(Work instruction):
Output only the lines below that start at the line containing "The width and height of the screenshot is (1015, 847)." and end at the line containing "Task: Click the blue WOW membership badge", with both ends kept.

══════════════════════════════

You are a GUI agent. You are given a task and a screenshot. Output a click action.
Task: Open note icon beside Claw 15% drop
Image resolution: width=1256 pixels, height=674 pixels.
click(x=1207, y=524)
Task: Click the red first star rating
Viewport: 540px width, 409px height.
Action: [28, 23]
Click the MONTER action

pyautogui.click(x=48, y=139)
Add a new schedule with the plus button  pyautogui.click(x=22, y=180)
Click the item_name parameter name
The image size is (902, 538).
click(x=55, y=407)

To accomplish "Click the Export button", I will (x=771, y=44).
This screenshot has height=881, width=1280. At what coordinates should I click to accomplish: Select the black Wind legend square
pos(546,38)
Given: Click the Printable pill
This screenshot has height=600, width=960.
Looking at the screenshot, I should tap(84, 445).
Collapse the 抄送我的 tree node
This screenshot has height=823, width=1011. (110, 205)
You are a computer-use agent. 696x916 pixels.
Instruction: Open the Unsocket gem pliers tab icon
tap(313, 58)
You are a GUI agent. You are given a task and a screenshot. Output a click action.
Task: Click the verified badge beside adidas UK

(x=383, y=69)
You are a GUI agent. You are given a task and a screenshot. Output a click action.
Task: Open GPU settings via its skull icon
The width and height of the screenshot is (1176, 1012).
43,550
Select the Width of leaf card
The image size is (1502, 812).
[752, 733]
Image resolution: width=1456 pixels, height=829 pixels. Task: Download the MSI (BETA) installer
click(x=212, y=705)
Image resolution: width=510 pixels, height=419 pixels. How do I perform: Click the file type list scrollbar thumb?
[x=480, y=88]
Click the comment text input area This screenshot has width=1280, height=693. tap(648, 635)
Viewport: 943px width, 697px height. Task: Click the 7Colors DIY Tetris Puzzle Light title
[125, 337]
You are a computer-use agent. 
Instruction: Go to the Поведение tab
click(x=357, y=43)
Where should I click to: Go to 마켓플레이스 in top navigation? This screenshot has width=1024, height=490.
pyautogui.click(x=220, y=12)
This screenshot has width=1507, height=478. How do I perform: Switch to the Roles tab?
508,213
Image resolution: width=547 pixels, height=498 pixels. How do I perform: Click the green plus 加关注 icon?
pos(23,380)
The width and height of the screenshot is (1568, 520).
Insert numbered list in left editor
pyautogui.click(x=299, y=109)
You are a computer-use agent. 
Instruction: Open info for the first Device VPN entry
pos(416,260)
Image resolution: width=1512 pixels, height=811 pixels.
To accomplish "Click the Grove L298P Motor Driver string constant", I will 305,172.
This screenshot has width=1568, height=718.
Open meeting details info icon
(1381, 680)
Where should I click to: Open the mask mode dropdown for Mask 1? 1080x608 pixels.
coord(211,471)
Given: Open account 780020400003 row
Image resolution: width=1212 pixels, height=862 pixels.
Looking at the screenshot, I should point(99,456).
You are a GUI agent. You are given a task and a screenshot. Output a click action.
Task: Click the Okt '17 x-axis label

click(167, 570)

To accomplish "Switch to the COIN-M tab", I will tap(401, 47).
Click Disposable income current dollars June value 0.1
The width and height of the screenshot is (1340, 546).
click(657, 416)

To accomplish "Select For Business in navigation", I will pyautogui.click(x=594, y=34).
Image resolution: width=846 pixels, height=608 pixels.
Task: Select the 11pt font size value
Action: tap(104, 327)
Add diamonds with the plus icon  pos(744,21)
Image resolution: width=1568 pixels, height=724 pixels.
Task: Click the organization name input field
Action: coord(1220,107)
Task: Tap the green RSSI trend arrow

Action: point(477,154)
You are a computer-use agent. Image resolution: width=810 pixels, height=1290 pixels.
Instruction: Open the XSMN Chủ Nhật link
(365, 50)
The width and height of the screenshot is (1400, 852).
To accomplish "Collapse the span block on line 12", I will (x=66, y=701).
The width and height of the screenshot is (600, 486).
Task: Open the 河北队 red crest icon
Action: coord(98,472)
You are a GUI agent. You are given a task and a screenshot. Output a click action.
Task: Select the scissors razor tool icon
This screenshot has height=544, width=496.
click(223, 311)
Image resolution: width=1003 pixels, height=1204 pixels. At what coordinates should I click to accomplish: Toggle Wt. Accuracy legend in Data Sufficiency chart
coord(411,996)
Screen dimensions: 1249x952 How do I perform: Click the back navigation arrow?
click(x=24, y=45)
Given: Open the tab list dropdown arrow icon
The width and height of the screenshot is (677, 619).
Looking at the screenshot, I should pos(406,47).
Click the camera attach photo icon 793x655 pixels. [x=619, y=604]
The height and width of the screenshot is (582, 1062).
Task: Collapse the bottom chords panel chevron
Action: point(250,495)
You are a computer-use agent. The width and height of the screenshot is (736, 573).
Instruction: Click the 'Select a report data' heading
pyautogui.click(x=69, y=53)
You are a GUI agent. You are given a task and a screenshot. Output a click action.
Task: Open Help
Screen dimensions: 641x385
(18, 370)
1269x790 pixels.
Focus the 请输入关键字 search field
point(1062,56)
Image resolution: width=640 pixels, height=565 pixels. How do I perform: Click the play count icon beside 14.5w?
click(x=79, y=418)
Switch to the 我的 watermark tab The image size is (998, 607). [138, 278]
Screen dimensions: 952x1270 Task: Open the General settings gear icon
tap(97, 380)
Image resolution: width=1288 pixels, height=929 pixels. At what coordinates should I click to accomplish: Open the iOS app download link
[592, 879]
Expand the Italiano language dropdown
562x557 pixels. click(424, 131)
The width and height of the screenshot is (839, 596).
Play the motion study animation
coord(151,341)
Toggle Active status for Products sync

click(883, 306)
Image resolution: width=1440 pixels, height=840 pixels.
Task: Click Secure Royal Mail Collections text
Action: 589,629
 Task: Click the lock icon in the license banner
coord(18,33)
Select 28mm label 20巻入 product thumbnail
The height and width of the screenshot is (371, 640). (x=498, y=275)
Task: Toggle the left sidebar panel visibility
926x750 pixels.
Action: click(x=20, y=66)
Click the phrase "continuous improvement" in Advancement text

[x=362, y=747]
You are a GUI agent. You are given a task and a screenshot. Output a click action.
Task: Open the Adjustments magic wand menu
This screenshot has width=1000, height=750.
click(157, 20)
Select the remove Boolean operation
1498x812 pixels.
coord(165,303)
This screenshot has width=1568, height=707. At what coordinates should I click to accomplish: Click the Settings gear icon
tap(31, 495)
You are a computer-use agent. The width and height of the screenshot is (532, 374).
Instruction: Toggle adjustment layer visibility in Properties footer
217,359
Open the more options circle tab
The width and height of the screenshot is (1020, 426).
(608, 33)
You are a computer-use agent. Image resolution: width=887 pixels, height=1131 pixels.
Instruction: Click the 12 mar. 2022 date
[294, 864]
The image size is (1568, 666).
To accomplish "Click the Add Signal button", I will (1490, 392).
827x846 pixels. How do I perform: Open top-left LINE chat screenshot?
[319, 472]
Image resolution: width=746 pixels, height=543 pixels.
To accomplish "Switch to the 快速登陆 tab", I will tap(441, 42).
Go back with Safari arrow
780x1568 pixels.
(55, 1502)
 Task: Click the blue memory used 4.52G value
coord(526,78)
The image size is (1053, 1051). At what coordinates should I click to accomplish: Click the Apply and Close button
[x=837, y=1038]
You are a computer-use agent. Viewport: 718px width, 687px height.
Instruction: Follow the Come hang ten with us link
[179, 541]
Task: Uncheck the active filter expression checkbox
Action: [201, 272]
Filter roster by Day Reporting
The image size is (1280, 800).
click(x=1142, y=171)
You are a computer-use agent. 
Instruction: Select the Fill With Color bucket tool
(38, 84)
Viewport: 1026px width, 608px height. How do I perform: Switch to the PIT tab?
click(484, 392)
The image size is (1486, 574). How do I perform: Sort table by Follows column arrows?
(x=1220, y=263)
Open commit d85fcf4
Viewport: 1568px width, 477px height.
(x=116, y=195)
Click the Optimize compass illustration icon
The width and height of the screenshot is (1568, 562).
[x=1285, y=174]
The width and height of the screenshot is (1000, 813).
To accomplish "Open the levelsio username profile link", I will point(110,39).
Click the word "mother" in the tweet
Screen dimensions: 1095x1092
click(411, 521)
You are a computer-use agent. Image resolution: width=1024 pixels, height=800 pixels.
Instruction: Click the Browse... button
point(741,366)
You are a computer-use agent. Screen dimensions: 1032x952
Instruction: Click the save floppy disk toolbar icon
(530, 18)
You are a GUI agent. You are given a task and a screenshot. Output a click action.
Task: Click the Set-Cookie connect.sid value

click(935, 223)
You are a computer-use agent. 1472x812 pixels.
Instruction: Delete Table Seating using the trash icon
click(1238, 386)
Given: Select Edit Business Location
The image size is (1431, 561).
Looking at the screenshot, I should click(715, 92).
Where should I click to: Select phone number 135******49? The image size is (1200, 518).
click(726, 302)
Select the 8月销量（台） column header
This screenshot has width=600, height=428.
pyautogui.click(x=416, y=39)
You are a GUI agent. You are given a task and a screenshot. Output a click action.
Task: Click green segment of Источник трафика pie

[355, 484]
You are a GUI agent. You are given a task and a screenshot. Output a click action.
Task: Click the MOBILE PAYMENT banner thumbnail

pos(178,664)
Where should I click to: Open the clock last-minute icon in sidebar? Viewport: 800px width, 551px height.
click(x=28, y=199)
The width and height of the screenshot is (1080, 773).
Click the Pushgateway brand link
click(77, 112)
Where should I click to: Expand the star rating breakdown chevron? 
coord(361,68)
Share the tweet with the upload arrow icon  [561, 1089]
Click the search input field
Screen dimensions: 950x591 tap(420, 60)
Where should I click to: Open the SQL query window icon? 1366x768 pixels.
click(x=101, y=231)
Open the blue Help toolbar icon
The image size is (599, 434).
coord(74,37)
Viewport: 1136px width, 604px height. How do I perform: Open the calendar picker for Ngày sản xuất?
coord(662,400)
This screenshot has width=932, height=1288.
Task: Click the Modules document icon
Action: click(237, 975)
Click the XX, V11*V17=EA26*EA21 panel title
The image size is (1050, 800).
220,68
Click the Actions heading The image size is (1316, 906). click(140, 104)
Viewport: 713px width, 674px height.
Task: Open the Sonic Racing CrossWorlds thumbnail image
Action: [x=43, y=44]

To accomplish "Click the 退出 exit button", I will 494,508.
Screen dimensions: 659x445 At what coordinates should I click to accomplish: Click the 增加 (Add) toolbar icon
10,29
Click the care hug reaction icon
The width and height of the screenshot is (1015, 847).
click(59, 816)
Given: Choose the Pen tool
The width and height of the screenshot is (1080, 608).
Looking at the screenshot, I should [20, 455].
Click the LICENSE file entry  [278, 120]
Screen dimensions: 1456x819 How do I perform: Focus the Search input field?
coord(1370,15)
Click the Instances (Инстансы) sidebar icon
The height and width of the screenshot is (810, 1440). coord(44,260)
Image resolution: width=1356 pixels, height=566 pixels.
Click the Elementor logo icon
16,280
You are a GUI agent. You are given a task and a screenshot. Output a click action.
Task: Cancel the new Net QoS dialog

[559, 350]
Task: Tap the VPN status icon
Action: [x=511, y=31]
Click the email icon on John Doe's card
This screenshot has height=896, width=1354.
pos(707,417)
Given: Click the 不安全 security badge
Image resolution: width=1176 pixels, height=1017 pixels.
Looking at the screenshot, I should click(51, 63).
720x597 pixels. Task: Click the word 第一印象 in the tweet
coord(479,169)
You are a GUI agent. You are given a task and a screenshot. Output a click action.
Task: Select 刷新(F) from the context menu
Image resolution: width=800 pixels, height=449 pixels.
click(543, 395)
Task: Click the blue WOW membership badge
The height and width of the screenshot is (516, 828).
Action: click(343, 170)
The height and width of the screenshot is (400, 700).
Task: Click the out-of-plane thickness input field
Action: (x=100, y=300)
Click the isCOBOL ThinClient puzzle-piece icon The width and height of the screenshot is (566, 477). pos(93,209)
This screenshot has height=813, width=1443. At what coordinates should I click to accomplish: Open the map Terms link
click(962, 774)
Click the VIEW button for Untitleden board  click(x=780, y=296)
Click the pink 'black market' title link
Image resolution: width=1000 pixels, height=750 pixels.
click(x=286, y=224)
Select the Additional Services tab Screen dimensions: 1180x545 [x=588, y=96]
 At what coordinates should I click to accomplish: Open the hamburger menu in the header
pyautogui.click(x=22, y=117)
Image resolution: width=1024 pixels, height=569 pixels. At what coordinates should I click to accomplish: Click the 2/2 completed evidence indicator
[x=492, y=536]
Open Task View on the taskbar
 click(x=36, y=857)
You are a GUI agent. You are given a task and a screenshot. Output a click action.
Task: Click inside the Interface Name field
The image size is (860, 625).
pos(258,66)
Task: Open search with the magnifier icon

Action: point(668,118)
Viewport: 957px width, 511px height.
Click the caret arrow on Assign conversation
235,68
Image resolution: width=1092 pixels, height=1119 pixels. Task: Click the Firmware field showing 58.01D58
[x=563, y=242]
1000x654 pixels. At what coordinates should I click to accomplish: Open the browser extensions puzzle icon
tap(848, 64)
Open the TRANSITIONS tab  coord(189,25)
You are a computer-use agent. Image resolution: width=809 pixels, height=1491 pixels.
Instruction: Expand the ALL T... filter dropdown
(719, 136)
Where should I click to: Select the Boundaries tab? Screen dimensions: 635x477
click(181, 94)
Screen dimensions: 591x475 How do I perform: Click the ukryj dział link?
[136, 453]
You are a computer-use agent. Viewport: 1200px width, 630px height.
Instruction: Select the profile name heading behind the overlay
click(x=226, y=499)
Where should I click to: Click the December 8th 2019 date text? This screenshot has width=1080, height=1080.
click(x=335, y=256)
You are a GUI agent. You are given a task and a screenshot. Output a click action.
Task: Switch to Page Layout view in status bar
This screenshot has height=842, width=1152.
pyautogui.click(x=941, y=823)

══════════════════════════════

(Answer space):
The width and height of the screenshot is (1015, 847).
click(59, 816)
Given: Choose the Pen tool
The width and height of the screenshot is (1080, 608).
Looking at the screenshot, I should [20, 455].
Click the LICENSE file entry  [278, 120]
Screen dimensions: 1456x819 How do I perform: Focus the Search input field?
coord(1370,15)
Click the Instances (Инстансы) sidebar icon
The height and width of the screenshot is (810, 1440). coord(44,260)
Image resolution: width=1356 pixels, height=566 pixels.
Click the Elementor logo icon
16,280
You are a GUI agent. You are given a task and a screenshot. Output a click action.
Task: Cancel the new Net QoS dialog

[559, 350]
Task: Tap the VPN status icon
Action: [x=511, y=31]
Click the email icon on John Doe's card
This screenshot has height=896, width=1354.
pos(707,417)
Given: Click the 不安全 security badge
Image resolution: width=1176 pixels, height=1017 pixels.
Looking at the screenshot, I should click(51, 63).
720x597 pixels. Task: Click the word 第一印象 in the tweet
coord(479,169)
You are a GUI agent. You are given a task and a screenshot. Output a click action.
Task: Select 刷新(F) from the context menu
Image resolution: width=800 pixels, height=449 pixels.
click(543, 395)
Task: Click the blue WOW membership badge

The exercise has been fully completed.